In recent years, progressive familial intrahepatic cholestasis has been classified into at least three types by genetic analysis: PFIC1, PFIC2, and MDR3. Liver transplantation is effective for treating patients with this intractable syndrome. Confirming the correct diagnosis is of paramount importance because prognosis after transplantation differs with the genetic type of the disease.

METHODS:

Synthesis of cDNA was accomplished using RNA extracted from liver tissue of two Japanese patients with progressive familial intrahepatic cholestasis. Polymerase chain reaction was performed using 13 primer sets designed for amplification of the bile salt export pump cDNA. Direct sequencing was undertaken, and identified sequences were compared with the sequence for bile salt export pump gene registered with GenBank.
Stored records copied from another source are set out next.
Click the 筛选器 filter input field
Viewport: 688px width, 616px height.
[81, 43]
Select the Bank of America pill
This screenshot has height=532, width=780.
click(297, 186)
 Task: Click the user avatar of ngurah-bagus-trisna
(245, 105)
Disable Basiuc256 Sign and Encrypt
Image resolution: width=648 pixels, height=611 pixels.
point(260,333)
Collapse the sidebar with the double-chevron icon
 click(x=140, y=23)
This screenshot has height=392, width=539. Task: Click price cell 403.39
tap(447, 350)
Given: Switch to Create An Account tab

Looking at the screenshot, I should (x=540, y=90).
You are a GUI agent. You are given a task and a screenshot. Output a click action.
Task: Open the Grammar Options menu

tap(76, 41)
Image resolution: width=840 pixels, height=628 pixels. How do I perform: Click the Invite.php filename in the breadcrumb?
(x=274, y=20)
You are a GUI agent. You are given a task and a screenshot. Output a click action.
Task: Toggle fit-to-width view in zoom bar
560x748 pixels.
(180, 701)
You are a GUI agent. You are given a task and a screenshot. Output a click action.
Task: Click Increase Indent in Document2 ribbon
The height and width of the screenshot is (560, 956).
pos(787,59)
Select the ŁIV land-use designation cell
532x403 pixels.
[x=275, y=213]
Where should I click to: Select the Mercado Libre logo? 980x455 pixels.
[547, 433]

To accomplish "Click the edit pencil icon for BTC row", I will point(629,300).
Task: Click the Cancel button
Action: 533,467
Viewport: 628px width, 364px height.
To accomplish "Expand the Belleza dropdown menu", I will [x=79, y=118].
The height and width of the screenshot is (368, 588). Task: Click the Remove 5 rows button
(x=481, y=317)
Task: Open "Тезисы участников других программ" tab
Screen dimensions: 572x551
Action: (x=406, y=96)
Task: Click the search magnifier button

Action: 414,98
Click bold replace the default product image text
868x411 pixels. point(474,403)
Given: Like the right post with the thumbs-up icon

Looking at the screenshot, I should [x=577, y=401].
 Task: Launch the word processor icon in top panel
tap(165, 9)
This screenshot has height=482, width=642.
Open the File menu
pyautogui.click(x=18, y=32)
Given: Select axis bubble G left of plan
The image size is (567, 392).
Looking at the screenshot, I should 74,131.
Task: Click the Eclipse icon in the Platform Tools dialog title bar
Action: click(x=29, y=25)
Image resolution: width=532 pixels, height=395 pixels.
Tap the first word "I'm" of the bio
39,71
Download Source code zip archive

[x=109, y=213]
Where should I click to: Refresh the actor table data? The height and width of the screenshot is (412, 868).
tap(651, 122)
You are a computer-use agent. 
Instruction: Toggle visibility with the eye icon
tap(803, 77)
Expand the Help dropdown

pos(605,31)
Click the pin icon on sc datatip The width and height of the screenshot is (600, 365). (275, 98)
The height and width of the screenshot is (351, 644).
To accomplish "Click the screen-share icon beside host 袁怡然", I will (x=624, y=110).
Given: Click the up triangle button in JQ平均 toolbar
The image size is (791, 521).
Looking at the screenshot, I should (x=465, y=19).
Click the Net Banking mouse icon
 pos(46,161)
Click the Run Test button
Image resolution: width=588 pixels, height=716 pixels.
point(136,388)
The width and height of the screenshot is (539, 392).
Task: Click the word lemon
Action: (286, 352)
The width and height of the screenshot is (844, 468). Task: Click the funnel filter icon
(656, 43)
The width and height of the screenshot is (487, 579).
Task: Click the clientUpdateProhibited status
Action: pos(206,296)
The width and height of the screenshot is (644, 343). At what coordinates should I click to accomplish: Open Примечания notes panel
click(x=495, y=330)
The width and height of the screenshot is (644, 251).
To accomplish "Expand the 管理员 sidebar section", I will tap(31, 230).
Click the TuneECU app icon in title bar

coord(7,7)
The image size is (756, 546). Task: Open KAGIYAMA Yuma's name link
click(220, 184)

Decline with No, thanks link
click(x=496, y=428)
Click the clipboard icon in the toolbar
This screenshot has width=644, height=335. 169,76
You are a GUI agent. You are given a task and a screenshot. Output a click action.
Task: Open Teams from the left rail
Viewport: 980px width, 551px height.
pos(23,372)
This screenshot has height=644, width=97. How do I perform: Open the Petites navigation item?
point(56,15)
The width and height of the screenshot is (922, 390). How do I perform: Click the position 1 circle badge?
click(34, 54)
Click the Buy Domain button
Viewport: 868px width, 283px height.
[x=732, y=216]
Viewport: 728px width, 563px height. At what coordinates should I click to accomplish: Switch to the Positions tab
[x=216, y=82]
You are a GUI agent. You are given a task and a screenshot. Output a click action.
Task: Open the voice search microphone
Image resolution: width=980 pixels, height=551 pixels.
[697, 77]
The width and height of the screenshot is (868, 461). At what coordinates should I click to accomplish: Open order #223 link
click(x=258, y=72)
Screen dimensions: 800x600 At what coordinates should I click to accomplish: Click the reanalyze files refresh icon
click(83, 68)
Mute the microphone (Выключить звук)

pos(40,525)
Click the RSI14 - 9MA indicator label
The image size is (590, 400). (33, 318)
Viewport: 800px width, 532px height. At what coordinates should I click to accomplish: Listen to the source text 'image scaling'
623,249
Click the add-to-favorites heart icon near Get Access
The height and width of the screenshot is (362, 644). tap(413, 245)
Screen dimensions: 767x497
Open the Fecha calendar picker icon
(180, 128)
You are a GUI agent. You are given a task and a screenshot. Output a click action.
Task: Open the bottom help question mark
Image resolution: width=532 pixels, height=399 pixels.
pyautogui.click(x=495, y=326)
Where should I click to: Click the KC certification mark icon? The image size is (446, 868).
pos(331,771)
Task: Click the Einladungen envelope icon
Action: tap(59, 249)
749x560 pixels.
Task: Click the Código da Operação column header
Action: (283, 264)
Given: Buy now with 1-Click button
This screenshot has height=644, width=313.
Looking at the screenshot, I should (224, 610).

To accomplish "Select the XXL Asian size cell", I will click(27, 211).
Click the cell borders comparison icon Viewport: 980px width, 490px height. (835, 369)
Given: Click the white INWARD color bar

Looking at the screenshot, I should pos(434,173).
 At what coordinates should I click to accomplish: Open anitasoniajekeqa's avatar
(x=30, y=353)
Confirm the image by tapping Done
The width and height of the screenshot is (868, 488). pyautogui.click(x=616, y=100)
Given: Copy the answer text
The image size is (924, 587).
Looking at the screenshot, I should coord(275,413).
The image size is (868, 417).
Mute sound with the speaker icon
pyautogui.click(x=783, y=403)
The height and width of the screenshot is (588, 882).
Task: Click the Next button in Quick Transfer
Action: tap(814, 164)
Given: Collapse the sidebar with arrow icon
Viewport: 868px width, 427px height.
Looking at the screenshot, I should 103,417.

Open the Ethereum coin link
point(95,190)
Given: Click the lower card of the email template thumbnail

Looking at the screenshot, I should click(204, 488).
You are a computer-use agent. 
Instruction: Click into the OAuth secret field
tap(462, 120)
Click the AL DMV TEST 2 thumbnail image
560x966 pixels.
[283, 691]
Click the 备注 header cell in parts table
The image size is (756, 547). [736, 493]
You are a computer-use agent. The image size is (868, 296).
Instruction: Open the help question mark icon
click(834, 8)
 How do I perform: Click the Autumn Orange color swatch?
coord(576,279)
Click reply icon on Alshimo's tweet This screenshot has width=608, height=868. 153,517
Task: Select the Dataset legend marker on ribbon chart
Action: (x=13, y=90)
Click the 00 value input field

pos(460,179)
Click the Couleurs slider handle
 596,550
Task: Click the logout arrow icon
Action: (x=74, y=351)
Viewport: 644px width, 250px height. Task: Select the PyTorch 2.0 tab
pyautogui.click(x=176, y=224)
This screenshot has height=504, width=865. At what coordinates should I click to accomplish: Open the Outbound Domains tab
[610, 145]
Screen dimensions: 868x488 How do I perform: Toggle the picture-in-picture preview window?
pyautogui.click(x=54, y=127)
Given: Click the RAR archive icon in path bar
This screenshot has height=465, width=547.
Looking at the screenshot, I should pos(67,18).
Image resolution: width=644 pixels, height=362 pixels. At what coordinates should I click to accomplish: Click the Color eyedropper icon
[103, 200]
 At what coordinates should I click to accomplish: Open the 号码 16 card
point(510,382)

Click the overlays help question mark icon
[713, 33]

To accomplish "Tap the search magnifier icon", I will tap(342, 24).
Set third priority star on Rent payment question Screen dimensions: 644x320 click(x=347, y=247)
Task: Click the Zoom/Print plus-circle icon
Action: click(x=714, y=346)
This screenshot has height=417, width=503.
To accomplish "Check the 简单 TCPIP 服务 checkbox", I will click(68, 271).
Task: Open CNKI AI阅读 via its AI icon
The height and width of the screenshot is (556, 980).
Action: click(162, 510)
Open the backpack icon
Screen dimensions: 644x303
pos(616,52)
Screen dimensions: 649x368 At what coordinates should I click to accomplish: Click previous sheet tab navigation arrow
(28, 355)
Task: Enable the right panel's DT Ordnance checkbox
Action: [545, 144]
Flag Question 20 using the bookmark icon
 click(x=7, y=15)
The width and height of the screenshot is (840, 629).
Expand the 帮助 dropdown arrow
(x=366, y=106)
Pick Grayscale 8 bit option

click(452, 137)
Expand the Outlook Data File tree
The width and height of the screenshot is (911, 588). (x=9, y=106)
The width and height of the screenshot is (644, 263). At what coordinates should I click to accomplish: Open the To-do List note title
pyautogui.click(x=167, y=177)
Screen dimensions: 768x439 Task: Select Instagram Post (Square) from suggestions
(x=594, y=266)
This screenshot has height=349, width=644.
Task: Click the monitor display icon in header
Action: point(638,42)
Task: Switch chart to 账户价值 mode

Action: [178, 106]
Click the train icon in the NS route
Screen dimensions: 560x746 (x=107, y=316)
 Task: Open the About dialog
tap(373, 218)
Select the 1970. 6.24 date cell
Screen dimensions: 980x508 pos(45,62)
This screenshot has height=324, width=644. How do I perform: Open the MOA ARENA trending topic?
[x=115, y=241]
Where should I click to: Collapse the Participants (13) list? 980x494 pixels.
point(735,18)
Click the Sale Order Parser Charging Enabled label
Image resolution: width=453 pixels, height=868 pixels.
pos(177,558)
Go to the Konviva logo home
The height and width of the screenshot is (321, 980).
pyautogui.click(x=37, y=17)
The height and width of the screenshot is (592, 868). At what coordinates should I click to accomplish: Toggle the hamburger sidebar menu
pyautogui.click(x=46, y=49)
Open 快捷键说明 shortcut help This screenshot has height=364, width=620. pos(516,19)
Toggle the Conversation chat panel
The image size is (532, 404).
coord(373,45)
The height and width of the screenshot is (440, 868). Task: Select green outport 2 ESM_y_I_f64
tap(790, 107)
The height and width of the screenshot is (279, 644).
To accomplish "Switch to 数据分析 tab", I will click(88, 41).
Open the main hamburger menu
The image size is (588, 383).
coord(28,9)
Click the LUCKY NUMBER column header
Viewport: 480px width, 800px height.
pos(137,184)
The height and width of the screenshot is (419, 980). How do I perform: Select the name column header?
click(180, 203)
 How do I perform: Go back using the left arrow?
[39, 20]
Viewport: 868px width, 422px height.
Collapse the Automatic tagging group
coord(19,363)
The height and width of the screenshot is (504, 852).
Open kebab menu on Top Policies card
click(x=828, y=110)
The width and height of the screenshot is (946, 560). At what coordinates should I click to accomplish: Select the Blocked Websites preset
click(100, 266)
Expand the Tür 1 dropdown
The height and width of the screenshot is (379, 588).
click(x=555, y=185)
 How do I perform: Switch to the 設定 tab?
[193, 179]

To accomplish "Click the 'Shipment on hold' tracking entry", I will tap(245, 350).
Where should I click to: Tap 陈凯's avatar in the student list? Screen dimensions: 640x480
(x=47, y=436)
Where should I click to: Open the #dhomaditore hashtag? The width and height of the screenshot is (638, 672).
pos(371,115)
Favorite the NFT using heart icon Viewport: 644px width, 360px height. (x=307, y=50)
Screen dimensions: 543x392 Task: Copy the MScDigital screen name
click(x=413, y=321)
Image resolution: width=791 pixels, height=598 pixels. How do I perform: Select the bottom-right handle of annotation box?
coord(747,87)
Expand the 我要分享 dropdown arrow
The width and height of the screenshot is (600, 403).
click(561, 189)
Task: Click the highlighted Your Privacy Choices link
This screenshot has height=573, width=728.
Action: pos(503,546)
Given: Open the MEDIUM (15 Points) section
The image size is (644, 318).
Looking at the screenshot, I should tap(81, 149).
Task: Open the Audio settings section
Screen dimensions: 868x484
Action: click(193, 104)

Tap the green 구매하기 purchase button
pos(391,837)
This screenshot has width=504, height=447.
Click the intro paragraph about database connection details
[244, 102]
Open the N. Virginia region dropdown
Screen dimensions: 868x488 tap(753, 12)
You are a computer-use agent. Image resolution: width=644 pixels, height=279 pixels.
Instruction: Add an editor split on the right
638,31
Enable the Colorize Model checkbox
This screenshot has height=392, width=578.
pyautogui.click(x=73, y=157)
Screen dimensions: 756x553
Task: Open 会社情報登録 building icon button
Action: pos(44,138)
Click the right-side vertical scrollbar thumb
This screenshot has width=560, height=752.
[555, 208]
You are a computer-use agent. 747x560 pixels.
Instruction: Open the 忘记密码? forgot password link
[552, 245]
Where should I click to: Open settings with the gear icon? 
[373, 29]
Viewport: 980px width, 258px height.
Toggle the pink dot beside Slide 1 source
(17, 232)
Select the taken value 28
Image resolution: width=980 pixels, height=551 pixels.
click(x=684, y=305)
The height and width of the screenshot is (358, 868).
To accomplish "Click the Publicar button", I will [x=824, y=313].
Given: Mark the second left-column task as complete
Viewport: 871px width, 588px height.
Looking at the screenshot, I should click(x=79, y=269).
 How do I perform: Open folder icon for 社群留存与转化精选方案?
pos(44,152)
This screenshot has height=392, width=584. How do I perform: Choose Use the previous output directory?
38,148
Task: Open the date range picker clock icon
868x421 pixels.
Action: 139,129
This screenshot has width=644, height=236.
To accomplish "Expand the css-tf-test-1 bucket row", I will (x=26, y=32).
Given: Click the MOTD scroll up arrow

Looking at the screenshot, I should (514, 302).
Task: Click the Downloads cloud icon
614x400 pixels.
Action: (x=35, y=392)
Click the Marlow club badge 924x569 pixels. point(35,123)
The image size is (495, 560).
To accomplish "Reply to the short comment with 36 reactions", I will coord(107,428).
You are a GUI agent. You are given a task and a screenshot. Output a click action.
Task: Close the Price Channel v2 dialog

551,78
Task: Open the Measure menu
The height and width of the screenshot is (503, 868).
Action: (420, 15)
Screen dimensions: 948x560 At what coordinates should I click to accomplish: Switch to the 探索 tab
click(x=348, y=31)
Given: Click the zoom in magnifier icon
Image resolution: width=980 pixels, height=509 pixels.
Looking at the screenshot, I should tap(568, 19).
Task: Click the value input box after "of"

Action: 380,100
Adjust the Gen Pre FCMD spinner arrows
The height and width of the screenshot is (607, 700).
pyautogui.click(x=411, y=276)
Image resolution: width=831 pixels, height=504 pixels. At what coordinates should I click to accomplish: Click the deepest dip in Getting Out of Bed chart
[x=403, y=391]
In addition, gene sequences for nonprogressive familial intrahepatic cholestasis patients were analyzed.

RESULTS:

Genetic analysis of patient 1 revealed that substitutions in bile salt export pump protein sequences, namely R575X and E636G, might be the cause of the disease. In patient 2, V330X and R487H might fulfill the same role. Results of gene analysis in parents and cholestatic controls supported these conclusions.

CONCLUSIONS:

Absence or presence of bile salt export protein gene mutations was confirmed as representing a useful prognostic marker for clinical course after liver transplantation.

PMID:
12717091
[Indexed for MEDLINE]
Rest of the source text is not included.